Masashi HATAMOTO

Cultivation, Identification and Specific Detection of Anaerobic, Long-Chain Fatty Acids
Degrading Microbes from Methanogenic Sludge Treating a Wastewater Containing High Strength of Lipid.

Akiyoshi OHASHI, Hideki HARADA, Hiroyuki IMACHI

To address the fundamental information of microbes responsible for anaerobic degradation of long-chain
fatty acids (LCFA), enrichment and attempts at isolation of those microbes were performed. Primary
enrichment cultures were made with each of four LCFA substrates (palmitate, stearate, oleate and linoleate,

as a sole energy source) at 55C or 37C with two sources of anaerobic granular sludge as the inoculum.
After several successive transfers of these enrichments, 16S rRNA gene-based cloning and in situ hybridization
were done for the bacterial populations reside in the enrichments.
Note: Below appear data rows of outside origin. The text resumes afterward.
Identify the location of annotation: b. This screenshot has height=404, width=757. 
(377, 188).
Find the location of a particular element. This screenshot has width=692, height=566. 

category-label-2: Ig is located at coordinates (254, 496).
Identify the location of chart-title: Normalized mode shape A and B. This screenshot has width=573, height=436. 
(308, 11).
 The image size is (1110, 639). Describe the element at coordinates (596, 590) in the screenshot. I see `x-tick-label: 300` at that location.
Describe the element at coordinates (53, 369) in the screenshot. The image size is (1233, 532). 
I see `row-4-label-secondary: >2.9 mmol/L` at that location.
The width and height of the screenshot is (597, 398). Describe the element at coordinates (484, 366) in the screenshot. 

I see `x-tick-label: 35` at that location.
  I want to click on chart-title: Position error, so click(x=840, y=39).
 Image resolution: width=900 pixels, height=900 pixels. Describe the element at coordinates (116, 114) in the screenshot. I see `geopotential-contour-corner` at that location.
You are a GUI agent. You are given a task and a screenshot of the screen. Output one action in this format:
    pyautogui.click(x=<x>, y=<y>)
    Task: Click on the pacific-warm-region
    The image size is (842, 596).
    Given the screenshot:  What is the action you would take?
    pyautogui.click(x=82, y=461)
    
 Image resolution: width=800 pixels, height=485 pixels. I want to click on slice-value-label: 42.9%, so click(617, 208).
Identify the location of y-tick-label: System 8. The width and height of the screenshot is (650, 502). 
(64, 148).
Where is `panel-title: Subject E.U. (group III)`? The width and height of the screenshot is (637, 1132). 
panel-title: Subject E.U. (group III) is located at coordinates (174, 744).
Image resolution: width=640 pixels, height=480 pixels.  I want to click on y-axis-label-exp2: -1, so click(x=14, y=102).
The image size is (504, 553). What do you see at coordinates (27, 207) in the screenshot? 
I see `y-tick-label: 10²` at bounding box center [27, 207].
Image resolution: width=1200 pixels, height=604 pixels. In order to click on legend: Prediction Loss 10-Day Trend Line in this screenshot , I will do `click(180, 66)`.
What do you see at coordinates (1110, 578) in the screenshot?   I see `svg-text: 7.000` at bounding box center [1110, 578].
As a result, anaerobic degradation of LCFA
is possibly involved in not only microbes belonging to the family Syntrophomonadaceae, which contains all anaerobic
syntrophic LCFA degrader isolated so far, but also phylogenetically different group of bacteria. Several attempts
were made to isolate these microbes, strain TOL was successfully isolated form the thermophilic oleate-degrading
enrichment culture and a highly purified culture which could degrade palmitate in syntrophic association of

hydrogenotrophic methanogens from thermophilic palmitate-degrading enrichment culture.